Assistant Whip
- In office 12 June 2001 – 11 May 2005
- Prime Minister: Tony Blair

Member of Parliament for Houghton and Washington East
- In office 2 May 1997 – 12 April 2010
- Preceded by: Roland Boyes
- Succeeded by: Constituency Abolished

Personal details
- Born: 1 September 1958 (age 67) Washington, County Durham
- Party: Labour

= Fraser Kemp =

British politician

Fraser Kemp (born 1 September 1958) is a British Labour Party politician who was the member of parliament (MP) for Houghton and Washington East from 1997 to 2010, and previously a full-time employee of the Labour Party.

==Early life==
He attended Biddick Primary School and Washington School in Washington, Tyne and Wear.

Kemp started work in the civil service in 1975 and was active in the Civil and Public Services Association and the Clause Four faction in the Labour Party. He began working full-time for the Labour Party in 1981.

Appointed as party organiser in Leicester, by 1984 he was an Assistant Regional Organiser in the East Midlands, before being appointed Regional Organiser in the West Midlands in 1986.

He came to prominence as the election agent responsible for two of the biggest swings to the Labour Party in history, at the Mid Staffordshire by-election in 1990, largely fought on the question of the Poll Tax, and an even bigger swing at the Dudley West by-election in 1994, not long after Tony Blair became leader of the Labour Party.

Kemp was then posted to party headquarters in Millbank Tower, London, and became General Election Co-ordinator in 1994. He held this post until being selected as Labour candidate for Houghton and Washington East, the constituency where he grew up, in 1996.

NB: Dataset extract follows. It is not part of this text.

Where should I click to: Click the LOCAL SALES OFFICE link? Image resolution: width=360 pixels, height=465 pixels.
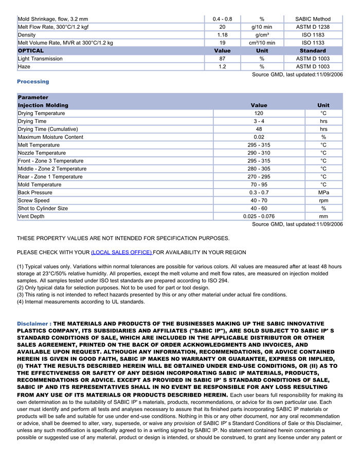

In 2001, Kemp unsuccessfully auditioned to be presenter of quiz show The Chair.

==Parliamentary career==
In 2001, Kemp was appointed to the Government Whip's Office as a junior whip but was recalled to by-election service in 2004, masterminding, along with his protégé Tom Watson, Labour's victories over the Liberal Democrats in the Birmingham Hodge Hill and Hartlepool by-elections.

Kemp retired at the 2010 general election, when his constituency disappeared in boundary changes.

==Personal life==
Kemp married Patricia Mary Byrne in 1989. They have two sons and a daughter.